Abstract
Background
Split-thickness autografts offer the best form of wound coverage, but limited donor sites and donor site related morbidity have resulted in the search for alternatives in the form of microskin graft.
Methods
Twenty-five consecutive patients with post burn, post traumatic, and post cellulitis raw area were included in this study. After appropriate preparation of recipient bed, microskin graft was applied under general/regional anaesthesia. The assessment of microskin graft was done clinically on 5th, 7th, 10th, and 14th days and until the wound healed. Percentage of microskin graft take/loss, presence of infection, and duration of wound healing were noted. Complete wound healing was considered the endpoint of the study.

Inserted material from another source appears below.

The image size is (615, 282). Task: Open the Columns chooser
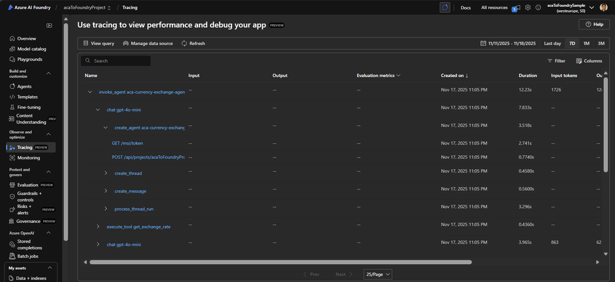point(589,61)
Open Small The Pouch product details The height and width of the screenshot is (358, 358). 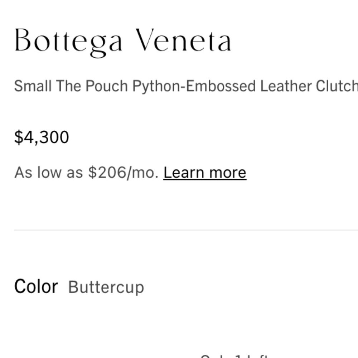click(x=64, y=86)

Late assessment was done at 3 and 6 months postoperative to assess the scar.
Results
There were 19 male and 6 female patients with mean age of 27.52 years (range 18–54 years). Mean size of wound was 337.48 cm2 (range 120–770 cm2). All wounds healed in ~ 17.28 days without the need of secondary skin grafting. There was no clinically evident infection in the grafted wounds. Overall graft survival rate was ~ 94.76%. After 2 months, homogenous scar was present but there was hypo-pigmentation in 4 cases. There was no hypertrophy or scar contracture at 6 months.
Conclusions
Micrografting is a feasible alternative for wound coverage and a useful tool for surgeons when donor sites are limited.
Level of evidence: Level IV, therapeutic study.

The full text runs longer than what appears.